Ce cabinet était plein d’objets d’un usage journalier. Une énorme table, sur laquelle étaient jetés au hasard des cartes et des livres, des armoires vitrées dont les clefs brillaient dans leurs serrures, un bureau très élevé pour écrire débout, et sur lequel s’étalait un cahier ouvert, un tour garni de ses outils, et des copeaux jonchant le parquet, témoignaient d’une activité variée, constante et réglée. Au mouvement cadencé de son pied chaussé d’une botte molle à la tartare, à la pression ferme et égale de sa main nerveuse, on restait frappé de la forte dose de volonté contenue dans ce vieillard encore vert. Après avoir travaillé pendant quelques secondes, il retira son pied de dessus la pédale, essuya le repoussoir, qu’il jeta dans un sac de cuir cloué au tour, et s’approcha de la table. Il n’avait pas l’habitude de bénir ses enfants, mais il leur offrait toujours à baiser une joue, que le rasoir négligeait le plus souvent. Ce cérémonial accompli, il examina sa fille et lui dit avec une certaine brusquerie, qui cependant n’était pas exempte d’affection:
«Tu vas bien, tu vas bien? Assieds-toi là…»

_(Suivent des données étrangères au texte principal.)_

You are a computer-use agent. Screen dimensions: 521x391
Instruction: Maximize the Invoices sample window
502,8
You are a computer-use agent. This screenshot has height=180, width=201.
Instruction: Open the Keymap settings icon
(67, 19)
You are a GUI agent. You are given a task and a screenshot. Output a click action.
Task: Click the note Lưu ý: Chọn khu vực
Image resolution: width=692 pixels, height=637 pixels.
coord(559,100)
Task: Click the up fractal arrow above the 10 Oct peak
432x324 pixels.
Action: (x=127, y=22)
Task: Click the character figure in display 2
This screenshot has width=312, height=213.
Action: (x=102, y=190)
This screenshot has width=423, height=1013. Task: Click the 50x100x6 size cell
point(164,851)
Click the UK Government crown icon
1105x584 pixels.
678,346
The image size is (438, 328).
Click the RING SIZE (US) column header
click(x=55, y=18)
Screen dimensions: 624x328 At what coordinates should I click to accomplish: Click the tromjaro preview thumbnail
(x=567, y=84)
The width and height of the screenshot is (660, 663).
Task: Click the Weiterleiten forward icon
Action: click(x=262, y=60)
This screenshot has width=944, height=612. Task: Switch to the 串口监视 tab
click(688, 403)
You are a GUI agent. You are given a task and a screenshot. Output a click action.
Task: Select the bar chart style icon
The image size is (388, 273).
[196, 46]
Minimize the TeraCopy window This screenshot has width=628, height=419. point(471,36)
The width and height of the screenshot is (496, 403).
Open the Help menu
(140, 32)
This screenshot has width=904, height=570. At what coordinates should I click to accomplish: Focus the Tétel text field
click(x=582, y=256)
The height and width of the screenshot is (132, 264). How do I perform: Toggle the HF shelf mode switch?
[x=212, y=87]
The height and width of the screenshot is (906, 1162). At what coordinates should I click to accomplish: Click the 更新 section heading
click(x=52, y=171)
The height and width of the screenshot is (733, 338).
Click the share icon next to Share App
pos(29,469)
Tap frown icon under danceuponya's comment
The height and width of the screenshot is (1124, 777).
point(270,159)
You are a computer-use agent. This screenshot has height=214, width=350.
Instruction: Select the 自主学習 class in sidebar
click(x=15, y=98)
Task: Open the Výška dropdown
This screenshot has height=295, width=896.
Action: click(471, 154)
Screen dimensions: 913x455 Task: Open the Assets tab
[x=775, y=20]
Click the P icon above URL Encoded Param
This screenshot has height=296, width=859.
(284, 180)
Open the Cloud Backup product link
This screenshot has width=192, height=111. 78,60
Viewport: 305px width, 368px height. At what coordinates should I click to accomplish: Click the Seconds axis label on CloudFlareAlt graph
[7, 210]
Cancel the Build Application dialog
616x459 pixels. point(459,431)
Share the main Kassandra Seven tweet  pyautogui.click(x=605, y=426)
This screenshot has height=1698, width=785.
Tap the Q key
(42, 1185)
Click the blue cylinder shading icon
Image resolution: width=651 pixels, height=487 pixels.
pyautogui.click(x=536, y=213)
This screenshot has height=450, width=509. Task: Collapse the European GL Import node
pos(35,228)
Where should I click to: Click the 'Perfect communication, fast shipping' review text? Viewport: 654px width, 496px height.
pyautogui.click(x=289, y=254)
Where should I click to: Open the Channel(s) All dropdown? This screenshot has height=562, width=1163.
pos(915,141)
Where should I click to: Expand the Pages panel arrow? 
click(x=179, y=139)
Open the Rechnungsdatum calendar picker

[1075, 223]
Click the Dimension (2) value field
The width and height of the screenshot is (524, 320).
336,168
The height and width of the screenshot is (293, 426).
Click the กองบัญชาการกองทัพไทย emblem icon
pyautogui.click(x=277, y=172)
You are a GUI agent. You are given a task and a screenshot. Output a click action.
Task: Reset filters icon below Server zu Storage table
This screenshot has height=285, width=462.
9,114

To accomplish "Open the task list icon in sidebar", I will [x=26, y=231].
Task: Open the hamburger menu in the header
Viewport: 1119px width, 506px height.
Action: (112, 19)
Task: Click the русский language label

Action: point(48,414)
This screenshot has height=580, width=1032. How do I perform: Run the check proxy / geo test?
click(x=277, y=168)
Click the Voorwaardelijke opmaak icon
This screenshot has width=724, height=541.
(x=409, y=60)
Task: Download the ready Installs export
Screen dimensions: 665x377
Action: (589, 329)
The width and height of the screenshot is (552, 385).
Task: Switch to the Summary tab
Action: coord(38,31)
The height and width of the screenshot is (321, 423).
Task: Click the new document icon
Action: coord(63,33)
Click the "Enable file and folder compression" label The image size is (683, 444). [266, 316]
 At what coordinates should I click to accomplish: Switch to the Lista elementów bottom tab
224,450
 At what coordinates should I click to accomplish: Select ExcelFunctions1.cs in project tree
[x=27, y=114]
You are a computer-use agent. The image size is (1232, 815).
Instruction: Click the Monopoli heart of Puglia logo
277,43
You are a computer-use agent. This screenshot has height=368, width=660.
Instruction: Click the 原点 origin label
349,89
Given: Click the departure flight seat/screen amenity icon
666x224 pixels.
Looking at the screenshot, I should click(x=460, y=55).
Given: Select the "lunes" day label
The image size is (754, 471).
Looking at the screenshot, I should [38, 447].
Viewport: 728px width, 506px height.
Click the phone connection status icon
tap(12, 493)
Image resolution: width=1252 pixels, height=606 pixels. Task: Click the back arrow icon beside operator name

Et, s’emparant d’un cahier de géométrie écrit de sa main, il étendit la jambe et attira à lui un fauteuil.
«C’est pour demain,» dit-il vivement en feuilletant les pages et en marquant de l’ongle le paragraphe qu’il avait choisi.
La princesse Marie se pencha sur la table.
«Tiens, voici une lettre pour toi,» ajouta-t-il tout à coup, en retirant d’un vide-poche suspendu au mur une enveloppe dont l’adresse avait été écrite par une main féminine, et il la lui jeta.
À la vue de cette lettre, le visage de la princesse Marie se marbra de taches rouges; elle la saisit aussitôt et la regarda.
«Est-ce de ton «Héloïse»? Demanda le prince avec un sourire glacial, qui laissa voir des dents jaunes, mais bien conservées.
— Oui, c’est de Julie, répondit-elle timidement.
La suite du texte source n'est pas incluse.